What you are asked to do: Could you retype everything from the start of the records down to the line containing "coord(35,175)", including that line, word for word?

Data section:
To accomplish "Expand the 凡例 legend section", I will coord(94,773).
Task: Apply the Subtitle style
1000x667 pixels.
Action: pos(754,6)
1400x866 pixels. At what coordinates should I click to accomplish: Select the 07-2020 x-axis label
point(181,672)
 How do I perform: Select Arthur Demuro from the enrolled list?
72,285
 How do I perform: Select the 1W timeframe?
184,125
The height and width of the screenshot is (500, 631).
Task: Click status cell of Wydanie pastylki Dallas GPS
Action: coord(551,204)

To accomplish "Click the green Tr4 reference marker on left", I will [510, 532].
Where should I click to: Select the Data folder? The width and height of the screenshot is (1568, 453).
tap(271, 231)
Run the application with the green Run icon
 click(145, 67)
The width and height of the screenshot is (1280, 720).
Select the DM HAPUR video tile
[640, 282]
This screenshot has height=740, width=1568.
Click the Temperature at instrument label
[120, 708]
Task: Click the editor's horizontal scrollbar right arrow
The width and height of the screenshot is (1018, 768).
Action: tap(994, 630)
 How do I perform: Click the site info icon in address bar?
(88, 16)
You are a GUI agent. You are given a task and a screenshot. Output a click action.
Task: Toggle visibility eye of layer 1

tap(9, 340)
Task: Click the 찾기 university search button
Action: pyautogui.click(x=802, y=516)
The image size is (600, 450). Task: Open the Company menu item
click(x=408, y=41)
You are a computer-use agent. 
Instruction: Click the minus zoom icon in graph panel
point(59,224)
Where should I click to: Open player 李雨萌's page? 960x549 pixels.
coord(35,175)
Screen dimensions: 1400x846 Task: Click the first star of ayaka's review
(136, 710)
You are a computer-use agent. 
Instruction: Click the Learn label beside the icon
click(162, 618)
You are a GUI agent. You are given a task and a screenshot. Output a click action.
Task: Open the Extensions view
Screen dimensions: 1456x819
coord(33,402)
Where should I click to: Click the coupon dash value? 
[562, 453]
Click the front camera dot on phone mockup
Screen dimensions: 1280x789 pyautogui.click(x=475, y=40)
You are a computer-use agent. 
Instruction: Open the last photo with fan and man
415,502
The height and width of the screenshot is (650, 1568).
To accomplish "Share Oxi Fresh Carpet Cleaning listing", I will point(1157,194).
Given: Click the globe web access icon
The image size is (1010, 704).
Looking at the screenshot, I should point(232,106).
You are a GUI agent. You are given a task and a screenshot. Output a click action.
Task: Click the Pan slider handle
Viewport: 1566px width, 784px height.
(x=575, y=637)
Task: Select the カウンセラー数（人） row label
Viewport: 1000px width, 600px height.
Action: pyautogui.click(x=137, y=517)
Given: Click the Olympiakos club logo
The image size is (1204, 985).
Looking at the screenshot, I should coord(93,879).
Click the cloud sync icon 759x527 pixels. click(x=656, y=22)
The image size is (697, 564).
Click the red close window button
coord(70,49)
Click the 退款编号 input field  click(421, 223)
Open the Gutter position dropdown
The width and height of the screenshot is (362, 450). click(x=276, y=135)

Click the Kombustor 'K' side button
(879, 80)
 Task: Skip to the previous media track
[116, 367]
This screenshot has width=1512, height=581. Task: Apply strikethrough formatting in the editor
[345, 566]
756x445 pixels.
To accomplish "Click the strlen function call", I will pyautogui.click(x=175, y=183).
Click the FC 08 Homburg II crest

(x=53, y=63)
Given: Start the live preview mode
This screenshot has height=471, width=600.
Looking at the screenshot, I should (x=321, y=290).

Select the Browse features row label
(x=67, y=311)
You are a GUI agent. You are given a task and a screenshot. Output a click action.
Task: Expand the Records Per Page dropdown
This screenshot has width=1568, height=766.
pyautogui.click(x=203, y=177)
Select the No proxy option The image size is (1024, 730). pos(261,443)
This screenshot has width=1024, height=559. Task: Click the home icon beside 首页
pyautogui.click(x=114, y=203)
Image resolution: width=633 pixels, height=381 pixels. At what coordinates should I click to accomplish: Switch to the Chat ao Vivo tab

The result:
To accomplish "Expand the 凡例 legend section", I will coord(94,773).
Task: Apply the Subtitle style
1000x667 pixels.
Action: pos(754,6)
1400x866 pixels. At what coordinates should I click to accomplish: Select the 07-2020 x-axis label
point(181,672)
 How do I perform: Select Arthur Demuro from the enrolled list?
72,285
 How do I perform: Select the 1W timeframe?
184,125
The height and width of the screenshot is (500, 631).
Task: Click status cell of Wydanie pastylki Dallas GPS
Action: coord(551,204)

To accomplish "Click the green Tr4 reference marker on left", I will [510, 532].
Where should I click to: Select the Data folder? The width and height of the screenshot is (1568, 453).
tap(271, 231)
Run the application with the green Run icon
 click(145, 67)
The width and height of the screenshot is (1280, 720).
Select the DM HAPUR video tile
[640, 282]
This screenshot has height=740, width=1568.
Click the Temperature at instrument label
[120, 708]
Task: Click the editor's horizontal scrollbar right arrow
The width and height of the screenshot is (1018, 768).
Action: tap(994, 630)
 How do I perform: Click the site info icon in address bar?
(88, 16)
You are a GUI agent. You are given a task and a screenshot. Output a click action.
Task: Toggle visibility eye of layer 1

tap(9, 340)
Task: Click the 찾기 university search button
Action: pyautogui.click(x=802, y=516)
The image size is (600, 450). Task: Open the Company menu item
click(x=408, y=41)
You are a computer-use agent. 
Instruction: Click the minus zoom icon in graph panel
point(59,224)
Where should I click to: Open player 李雨萌's page? 960x549 pixels.
coord(35,175)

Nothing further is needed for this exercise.